* Task to complete: All lines holding the word "agent" in the listing below need to be copied.

* Data extracts:

--- --- ---

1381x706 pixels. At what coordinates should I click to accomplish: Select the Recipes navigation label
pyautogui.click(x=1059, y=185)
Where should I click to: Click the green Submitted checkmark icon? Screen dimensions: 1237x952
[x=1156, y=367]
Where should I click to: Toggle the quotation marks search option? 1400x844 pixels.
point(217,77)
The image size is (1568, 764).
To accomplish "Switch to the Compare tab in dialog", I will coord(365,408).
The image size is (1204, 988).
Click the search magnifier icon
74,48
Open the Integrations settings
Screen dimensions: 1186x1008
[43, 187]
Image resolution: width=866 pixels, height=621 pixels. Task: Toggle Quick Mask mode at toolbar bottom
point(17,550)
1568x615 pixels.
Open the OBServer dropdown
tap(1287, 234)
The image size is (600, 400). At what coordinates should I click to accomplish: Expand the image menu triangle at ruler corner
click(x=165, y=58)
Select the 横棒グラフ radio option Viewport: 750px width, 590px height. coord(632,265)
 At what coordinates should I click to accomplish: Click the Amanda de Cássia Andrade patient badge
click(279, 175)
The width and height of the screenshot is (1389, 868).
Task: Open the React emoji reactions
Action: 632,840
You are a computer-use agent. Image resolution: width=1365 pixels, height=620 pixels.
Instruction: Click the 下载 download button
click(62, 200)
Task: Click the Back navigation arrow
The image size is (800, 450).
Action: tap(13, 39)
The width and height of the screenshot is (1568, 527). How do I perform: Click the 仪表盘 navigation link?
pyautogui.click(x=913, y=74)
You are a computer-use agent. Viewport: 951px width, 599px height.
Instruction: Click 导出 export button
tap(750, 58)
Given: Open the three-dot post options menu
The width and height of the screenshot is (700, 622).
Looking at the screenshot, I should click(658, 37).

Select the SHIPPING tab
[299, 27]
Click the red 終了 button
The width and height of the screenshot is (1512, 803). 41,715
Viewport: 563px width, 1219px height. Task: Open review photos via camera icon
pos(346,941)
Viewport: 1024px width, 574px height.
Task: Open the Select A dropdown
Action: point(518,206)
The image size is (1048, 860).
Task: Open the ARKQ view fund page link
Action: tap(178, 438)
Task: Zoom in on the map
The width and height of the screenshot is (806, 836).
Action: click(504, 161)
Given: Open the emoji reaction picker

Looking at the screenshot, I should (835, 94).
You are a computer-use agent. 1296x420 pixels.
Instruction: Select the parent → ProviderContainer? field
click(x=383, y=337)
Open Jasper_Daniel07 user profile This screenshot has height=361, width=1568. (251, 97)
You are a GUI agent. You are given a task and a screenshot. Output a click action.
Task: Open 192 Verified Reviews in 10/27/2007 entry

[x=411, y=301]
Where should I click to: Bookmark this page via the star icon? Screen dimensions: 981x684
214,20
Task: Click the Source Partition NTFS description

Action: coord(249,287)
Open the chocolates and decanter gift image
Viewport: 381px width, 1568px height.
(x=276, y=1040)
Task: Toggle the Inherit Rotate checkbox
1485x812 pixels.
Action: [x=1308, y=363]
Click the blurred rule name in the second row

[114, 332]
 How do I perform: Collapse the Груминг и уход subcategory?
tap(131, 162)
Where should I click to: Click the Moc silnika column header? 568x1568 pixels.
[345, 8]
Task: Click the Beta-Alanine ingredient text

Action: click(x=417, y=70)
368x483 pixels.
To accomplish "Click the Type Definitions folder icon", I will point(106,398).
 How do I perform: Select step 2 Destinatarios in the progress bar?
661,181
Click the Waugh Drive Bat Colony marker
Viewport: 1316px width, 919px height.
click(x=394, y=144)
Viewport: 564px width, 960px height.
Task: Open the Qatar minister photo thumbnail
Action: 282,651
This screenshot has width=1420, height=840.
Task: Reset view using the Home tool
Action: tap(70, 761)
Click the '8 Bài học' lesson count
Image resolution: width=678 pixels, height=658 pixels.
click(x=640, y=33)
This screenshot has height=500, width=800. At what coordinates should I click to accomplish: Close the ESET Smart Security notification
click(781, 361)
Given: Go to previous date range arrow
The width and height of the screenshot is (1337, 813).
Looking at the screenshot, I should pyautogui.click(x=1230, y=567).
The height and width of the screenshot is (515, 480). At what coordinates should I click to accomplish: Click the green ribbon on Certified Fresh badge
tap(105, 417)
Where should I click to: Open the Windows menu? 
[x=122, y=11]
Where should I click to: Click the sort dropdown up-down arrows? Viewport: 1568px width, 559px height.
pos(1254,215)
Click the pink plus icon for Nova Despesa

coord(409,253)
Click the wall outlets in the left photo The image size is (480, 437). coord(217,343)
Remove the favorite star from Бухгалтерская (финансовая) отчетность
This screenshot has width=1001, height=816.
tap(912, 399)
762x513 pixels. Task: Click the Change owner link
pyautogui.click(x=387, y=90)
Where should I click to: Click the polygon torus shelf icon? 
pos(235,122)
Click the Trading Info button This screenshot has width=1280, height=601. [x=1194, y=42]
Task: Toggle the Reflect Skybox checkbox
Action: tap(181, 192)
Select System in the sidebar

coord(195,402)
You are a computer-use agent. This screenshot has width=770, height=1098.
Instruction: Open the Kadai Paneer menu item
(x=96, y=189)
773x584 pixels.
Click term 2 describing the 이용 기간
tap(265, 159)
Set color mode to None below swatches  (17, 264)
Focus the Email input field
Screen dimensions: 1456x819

--- --- ---

* Task solution:
You are a computer-use agent. Image resolution: width=1365 pixels, height=620 pixels.
You are a computer-use agent. Viewport: 951px width, 599px height.
You are a computer-use agent. 1296x420 pixels.
You are a GUI agent. You are given a task and a screenshot. Output a click action.
You are a computer-use agent. This screenshot has width=770, height=1098.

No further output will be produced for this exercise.